Only the lines from the one containing "Where should I" through the last line below belong in your copy; transcribe them exactly and omit any pictures.

**Data listing**
.....

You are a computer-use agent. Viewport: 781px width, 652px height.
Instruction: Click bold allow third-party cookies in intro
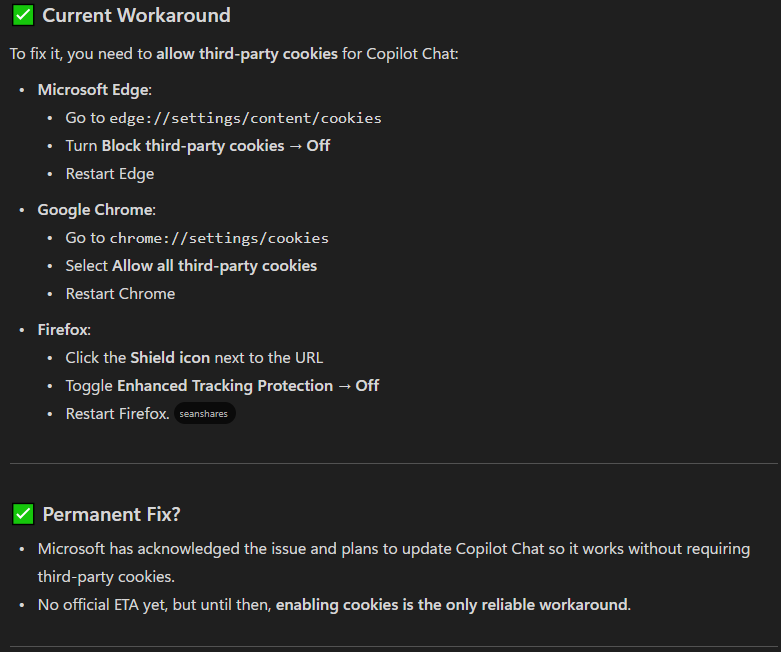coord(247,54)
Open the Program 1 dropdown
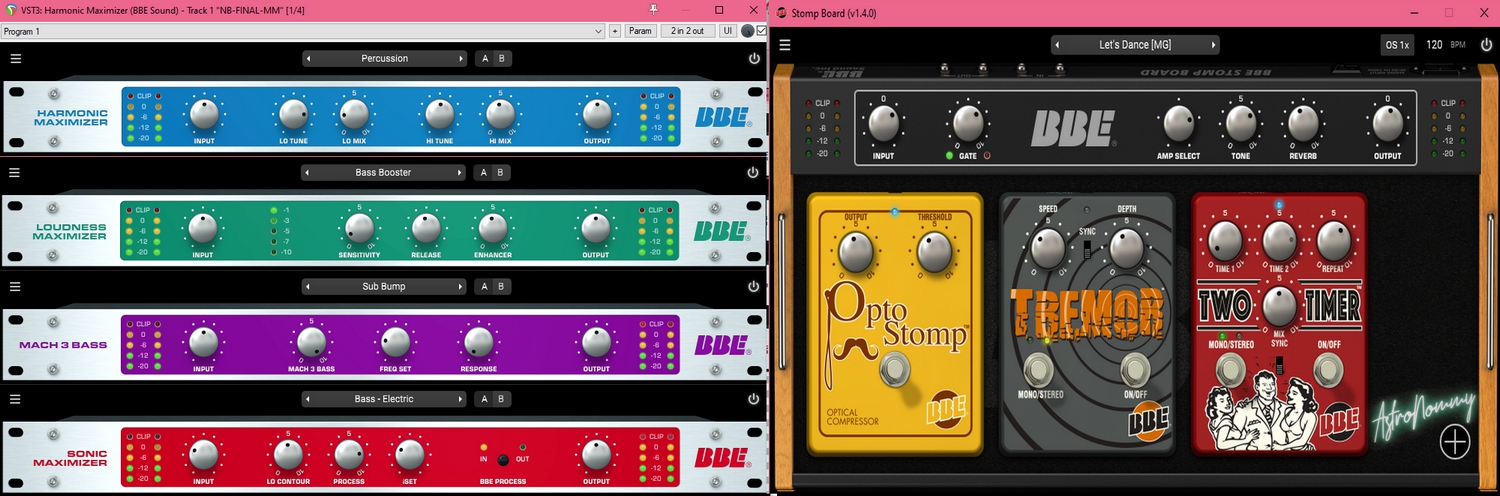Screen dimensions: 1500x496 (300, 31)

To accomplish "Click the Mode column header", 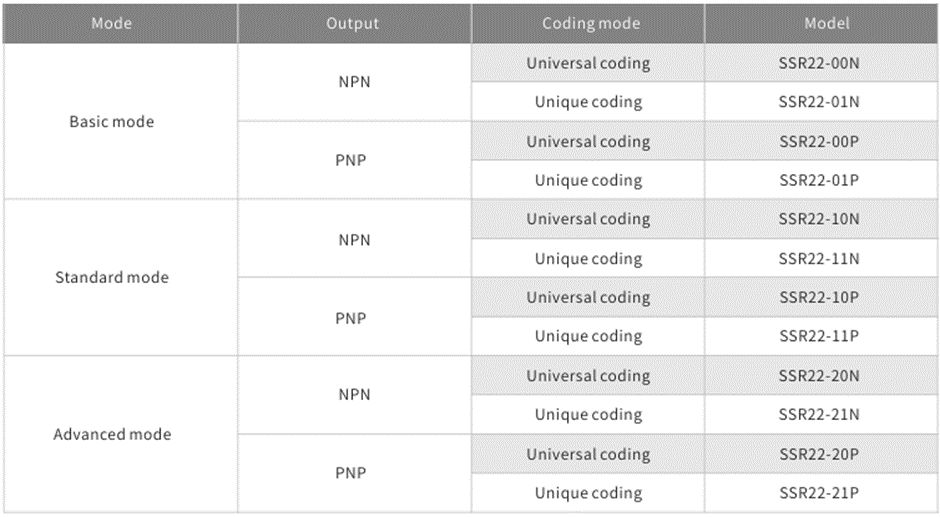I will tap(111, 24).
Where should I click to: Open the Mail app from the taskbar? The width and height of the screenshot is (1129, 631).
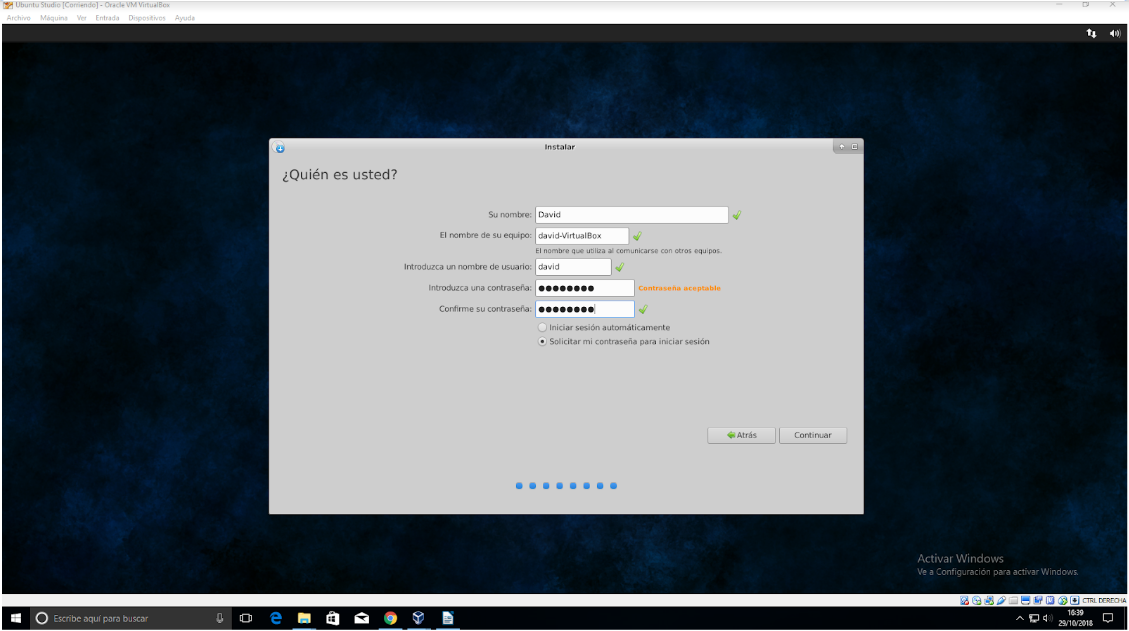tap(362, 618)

.....

**Exercise solution**
Where should I click to: Open the Mail app from the taskbar? The width and height of the screenshot is (1129, 631).
tap(362, 618)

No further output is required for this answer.